# S&P 500 Portfolio Builder

This project helps you decide **how much money to invest** in each company in the **S&P 500** (a list of the 500 biggest companies in the U.S.). It also tells you **how many shares** of each company to buy in order to have equal share of each company.


---

## **What Does It Do?**
1. **Loads Company Data**: It starts by loading a list of S&P 500 companies from a file.
2. **Gets Stock Prices**: It checks the latest stock prices and company sizes (called "market cap") using Yahoo Finance.
3. **Calculates Investments**:
   - Bigger companies get more money.
   - Smaller companies get less money.
4. **Saves Results**: It creates an Excel file showing:
   - How much to invest in each company.
   - How many shares to buy.


--------------------------------------------------------------------------------------------------------------------------------------------

## **Why Is This Useful?**
- **Diversification**: It spreads your money across many companies, so you don’t put all your eggs in one basket, as you might lose some.
- **Automation**: It does all the math for you, saving time.
- **Transparency**: You can see exactly where your money is going.

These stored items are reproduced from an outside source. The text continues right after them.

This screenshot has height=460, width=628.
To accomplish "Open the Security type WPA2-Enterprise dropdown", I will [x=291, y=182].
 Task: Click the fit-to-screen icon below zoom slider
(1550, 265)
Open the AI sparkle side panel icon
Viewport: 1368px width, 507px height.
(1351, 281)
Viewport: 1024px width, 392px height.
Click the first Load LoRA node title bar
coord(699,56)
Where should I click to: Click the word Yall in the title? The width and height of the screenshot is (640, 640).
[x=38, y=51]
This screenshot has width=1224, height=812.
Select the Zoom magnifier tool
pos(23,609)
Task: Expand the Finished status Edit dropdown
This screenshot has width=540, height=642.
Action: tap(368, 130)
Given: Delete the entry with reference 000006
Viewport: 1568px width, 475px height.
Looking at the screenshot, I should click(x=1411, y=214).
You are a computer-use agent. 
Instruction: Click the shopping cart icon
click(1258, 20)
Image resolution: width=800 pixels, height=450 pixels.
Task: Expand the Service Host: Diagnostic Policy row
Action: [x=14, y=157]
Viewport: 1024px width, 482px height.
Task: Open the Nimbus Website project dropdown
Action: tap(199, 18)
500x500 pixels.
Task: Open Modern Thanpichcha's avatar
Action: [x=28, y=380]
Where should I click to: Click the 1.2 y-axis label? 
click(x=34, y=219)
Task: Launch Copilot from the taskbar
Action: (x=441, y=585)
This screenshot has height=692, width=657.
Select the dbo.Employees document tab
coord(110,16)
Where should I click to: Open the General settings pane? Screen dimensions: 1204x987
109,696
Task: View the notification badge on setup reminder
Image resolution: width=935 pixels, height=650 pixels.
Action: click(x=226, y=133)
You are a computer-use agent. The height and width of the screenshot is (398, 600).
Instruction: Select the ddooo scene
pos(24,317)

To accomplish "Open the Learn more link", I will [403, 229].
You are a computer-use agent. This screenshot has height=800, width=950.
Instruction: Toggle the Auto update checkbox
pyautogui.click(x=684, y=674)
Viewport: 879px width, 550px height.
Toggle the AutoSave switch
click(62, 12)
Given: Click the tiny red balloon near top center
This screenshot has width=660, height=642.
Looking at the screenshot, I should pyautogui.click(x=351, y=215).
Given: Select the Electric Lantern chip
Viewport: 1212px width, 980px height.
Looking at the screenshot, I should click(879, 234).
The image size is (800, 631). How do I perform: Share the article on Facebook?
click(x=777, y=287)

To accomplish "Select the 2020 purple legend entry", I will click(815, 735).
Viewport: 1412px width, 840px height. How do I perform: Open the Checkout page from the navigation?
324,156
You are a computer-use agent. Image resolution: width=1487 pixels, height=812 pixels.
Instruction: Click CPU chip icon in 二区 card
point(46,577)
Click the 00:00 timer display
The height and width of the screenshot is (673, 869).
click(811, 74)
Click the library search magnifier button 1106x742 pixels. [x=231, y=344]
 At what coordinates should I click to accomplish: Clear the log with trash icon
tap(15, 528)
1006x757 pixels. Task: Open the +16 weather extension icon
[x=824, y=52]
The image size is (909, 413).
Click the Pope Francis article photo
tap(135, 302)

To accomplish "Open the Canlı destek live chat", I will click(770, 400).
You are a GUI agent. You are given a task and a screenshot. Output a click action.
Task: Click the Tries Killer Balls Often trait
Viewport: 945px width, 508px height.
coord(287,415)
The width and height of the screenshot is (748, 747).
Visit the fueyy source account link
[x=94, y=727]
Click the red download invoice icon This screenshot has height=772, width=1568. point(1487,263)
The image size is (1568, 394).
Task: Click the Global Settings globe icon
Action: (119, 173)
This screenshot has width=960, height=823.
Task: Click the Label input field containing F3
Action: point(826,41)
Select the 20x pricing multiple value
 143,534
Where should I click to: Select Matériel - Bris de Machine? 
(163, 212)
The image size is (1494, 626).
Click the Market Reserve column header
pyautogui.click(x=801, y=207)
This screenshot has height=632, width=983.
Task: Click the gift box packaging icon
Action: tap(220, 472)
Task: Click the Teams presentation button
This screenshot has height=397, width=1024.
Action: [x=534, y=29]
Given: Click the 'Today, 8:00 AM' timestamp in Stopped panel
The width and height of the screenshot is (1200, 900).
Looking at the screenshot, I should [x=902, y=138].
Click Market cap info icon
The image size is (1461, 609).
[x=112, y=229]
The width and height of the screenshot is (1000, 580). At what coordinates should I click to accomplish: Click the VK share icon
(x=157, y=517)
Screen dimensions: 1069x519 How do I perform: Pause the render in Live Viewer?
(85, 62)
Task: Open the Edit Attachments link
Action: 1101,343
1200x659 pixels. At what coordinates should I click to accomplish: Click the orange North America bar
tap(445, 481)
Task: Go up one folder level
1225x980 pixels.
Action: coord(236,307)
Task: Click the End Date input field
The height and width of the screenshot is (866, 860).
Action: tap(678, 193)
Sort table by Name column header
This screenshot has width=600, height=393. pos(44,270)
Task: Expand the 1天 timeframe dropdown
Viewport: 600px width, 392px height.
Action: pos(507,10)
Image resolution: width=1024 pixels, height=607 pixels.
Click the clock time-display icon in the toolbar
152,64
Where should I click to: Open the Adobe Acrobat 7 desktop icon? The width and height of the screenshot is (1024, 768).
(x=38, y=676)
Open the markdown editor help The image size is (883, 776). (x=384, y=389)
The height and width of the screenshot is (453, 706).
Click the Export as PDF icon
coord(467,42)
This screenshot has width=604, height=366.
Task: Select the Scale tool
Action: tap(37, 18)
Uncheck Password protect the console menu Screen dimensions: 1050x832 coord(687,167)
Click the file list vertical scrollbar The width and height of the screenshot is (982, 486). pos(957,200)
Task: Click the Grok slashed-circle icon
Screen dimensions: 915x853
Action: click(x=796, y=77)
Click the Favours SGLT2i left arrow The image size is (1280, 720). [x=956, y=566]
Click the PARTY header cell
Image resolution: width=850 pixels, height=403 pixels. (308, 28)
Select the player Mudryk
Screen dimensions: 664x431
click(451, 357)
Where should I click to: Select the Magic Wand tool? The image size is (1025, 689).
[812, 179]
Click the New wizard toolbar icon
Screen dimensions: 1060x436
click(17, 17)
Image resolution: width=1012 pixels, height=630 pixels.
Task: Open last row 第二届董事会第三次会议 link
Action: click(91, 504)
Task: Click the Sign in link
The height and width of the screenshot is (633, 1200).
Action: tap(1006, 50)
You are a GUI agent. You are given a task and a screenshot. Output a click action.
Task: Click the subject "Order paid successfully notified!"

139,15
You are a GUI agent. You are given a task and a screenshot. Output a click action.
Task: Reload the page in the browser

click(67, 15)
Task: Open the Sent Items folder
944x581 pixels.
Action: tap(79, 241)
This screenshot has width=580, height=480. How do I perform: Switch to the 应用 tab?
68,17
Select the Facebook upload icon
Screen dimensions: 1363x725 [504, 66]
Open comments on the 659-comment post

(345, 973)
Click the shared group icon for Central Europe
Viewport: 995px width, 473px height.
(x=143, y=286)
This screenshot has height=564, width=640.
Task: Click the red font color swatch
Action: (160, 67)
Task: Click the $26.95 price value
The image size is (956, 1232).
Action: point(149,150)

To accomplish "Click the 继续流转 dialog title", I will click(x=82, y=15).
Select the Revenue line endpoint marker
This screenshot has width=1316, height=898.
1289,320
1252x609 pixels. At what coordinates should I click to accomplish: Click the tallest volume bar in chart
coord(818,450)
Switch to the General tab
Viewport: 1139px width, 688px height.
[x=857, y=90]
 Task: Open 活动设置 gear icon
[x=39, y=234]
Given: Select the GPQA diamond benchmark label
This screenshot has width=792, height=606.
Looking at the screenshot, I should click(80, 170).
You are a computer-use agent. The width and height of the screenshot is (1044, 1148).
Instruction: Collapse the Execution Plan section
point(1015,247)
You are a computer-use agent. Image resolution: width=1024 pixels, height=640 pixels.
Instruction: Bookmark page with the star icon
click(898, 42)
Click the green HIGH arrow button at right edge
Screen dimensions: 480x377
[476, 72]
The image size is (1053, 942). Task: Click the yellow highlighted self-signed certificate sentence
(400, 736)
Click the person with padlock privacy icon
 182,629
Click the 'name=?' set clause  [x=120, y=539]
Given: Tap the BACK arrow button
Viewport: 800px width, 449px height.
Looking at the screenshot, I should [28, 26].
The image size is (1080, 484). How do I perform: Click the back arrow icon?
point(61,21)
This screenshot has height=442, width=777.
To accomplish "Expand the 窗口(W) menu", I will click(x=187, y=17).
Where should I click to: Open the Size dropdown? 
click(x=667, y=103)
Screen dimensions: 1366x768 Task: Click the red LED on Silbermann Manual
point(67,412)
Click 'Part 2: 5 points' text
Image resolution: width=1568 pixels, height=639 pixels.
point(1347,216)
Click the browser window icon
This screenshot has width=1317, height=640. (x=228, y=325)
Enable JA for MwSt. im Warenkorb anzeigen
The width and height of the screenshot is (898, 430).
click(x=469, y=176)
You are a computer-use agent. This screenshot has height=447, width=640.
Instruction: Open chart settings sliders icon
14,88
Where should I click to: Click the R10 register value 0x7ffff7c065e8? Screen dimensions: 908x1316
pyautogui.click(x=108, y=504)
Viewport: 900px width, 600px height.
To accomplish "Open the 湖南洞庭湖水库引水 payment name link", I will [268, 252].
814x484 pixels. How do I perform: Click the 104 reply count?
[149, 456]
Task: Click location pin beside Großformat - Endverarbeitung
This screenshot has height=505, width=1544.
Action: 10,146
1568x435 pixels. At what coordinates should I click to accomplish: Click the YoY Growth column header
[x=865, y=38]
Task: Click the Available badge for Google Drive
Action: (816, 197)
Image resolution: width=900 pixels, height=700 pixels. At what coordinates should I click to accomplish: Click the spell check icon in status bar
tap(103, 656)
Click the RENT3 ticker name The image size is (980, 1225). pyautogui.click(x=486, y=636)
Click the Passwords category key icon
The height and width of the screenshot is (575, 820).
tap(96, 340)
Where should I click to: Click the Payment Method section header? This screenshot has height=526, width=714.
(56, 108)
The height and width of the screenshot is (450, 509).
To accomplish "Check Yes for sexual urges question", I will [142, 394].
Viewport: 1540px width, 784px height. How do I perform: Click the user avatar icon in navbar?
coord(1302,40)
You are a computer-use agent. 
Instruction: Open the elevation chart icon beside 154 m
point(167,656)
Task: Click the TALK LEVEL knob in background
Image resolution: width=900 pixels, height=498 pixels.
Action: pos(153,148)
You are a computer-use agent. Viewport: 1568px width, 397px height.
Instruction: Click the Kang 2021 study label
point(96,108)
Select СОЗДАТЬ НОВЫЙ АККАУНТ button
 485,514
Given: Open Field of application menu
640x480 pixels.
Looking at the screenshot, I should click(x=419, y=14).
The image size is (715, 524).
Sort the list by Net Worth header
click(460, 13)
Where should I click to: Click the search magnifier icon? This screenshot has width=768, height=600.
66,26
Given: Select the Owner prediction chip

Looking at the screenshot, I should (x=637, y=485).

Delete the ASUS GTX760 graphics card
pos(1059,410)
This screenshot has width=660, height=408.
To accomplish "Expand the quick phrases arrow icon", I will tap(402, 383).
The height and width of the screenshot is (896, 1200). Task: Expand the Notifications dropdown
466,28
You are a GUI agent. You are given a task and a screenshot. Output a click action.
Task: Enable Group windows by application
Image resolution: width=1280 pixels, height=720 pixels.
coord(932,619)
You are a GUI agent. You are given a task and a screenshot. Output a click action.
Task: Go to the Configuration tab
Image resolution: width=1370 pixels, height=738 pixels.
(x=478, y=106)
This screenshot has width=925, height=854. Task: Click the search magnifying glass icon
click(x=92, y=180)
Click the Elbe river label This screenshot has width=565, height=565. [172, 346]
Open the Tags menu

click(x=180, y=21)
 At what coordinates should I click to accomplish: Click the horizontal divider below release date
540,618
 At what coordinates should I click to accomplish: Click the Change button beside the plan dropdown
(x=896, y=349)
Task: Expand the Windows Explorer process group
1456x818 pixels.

--------------------------------------------------------------------------------------------------------------------------------------------

## **How to Use**:
1. Run the notebook (click "Run All").
2. Check the Excel file it creates for your investment plan.
3. If any companies are skipped (due to errors), you can review them in a separate file.



In [1]:
import numpy as np, pandas as pd, yfinance as yf, math, time
from datetime import datetime
from requests.exceptions import RequestException

In [14]:
def format_market_cap(value):
    if pd.isna(value) or value == None:
        return "N/A"
        
    try: 
        value = float(value)
    except(ValueError, TypeError):
        return "N/A"

    if value >= 1e12:
        return f"{value/1e12:.2f} Trillion"
    elif value >= 1e9:
        return f"{value/1e9:.2f} Billion"
    elif value >= 1e6:
        return f"{value/1e6:.2f} Million"
    else: return f"{value:.2f}"

In [6]:
def fetch_ticker_data(tickers):
    for attempt in range(MAX_RETRIES):
        try:
            data = yf.download(
                tickers,
                period="1d",
                interval="1d",
                group_by='ticker',
                progress=False,
                threads=True
            )
            return data
        except RequestException as e:
            if attempt < MAX_RETRIES - 1:
                print(f"Retrying batch ({attempt+1}/{MAX_RETRIES})...")
                time.sleep(RETRY_DELAY * (attempt + 1))
                continue
            raise
    return pd.DataFrame()

In [7]:
PORTFOLIO_VALUE = 1000000
BATCH_SIZE = 30  # Reduced batch size for rate limiting
DELAY = 5  # Increased delay between batches
MAX_RETRIES = 3  # Retry failed requests
RETRY_DELAY = 10  # Seconds between retries

In [8]:
try:
    df = pd.read_csv('sp500_companies.csv')
    raw_tickers = df['Symbol'].dropna().unique().tolist()
    tickers = [t.replace('.','-') for t in raw_tickers]
    print(f"Loaded {len(tickers)} from CSV")
except Exception as e:
    print(f"Error reading CSV file: {e}")
    tickers = []

valid_stocks = []
skipped_tickers = []
total_batches = (len(tickers) - 1) // BATCH_SIZE + 1

for batch_num in range(total_batches):
    start_idx = batch_num * BATCH_SIZE
    end_idx = start_idx + BATCH_SIZE
    batch = tickers[start_idx : end_idx]
    
    print(f"\nProcessing batch {batch_num+1}/{total_batches} ({len(batch)} tickers)")

    try:
        price_data = fetch_ticker_data(batch)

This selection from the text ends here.